Aniseed...must mean fennel

When I was a kid fennel grew wild along the railway tracks, we all knew the smell but we'd never think of eating it. Indeed I'm not sure that it was an edible variety. Then later I became used to the smell and the taste of fennel seeds in Indian cooking. The next stage in my culinary education was bulb fennel. I'd see the bulbs in the vegetable market but never buy them as I was unsure what I'd do with them.
Fennel is widely grown and widely available. I remember on my first trip to a little town south of Rome seeing a paddock with a crop with a feathery dark green leaf. At a distance I thought it was carrots. Asking my host I was told that it was finocchio. His English and my Italian weren't a match for solving the problem of exactly what finocchio was, however lunch a few days later provided the solution! Bulb fennel is sometimes called Florence fennel.
I suspect that many people find fennel interesting but they don't make it part of their diet through a lack of knowing how they will deal with it. It's easy really with lots of simple ways. It makes a great salad as long as you get a very young tender bulb, slice it thinly - paper thin - and put it into a salad with some citrus segments and a simple citrus and oil based dressing.
The most foolproof way of cooking it though is to braise it. Take a large fennel bulb and split it vertically down the middle - from head to root. When you do this you will see a wedge shaped piece of root in the base of each half. Remove this piece with a sharp paring knife and then lay the half on the board flat side down and slice the fennel thinly, starting at the root end. The slices should be 3-4mm thick and you should stop slicing when you start to get to the leaves which are darker green and have white pith in the stems. Do the same with both halves.

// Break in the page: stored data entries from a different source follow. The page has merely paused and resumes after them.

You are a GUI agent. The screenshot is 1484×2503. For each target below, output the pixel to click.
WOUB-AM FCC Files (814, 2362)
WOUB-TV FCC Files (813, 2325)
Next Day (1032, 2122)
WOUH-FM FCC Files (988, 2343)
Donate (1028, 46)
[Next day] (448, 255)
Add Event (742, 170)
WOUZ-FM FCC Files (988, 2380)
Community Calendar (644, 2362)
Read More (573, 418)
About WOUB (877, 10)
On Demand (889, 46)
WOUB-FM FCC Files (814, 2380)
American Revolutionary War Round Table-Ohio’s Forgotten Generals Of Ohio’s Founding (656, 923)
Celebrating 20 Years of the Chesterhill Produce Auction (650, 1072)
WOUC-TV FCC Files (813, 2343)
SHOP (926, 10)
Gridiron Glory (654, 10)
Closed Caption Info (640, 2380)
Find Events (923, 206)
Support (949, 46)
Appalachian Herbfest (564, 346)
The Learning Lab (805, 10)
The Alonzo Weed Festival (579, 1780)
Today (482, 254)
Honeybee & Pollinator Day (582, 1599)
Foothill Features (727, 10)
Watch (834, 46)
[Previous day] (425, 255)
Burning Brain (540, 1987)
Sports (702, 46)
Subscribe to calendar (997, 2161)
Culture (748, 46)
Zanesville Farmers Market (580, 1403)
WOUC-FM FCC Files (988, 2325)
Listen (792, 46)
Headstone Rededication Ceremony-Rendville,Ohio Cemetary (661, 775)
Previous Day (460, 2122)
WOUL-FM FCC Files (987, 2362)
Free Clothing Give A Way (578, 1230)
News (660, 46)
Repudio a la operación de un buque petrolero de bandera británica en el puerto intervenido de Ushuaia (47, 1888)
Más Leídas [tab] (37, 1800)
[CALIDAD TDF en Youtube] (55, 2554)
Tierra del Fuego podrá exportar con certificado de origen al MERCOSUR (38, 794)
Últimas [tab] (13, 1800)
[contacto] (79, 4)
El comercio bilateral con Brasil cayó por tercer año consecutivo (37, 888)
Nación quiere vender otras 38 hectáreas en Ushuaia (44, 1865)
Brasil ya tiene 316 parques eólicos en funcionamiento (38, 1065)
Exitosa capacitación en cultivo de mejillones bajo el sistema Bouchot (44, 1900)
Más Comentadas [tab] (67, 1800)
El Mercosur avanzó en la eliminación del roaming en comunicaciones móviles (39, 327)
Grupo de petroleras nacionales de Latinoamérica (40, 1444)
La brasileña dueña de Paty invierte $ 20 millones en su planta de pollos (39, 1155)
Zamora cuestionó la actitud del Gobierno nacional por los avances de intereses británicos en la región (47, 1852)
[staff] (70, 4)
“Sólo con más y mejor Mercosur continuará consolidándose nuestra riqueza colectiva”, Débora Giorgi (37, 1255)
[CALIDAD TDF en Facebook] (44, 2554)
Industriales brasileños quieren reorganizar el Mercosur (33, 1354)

Heat a non-stick frying pan with some good olive oil - 100 to 150ml of oil, add the fennel and fry on a high heat moving it constantly. What you are doing is looking for the slightest browning on some of the fennel. When it reaches that point add a little water, reduce the heat and cover with a tight fitting lid. The fennel should now cook very slowly and not brown further at all. Add more water if required. After about 30 minutes the fennel will be translucent and much reduced in bulk, all the water will have cooked off. Check the seasoning, you will almost certainly need some salt and probably pepper, depending on taste.
Serve the fennel in a small bowl. It adds a flavour punch to the meal, a distinctive aniseed type flavour which is enhanced by the slow braising in olive oil. This dish is simple and just requires a little time. It tames the biggest fennel bulb!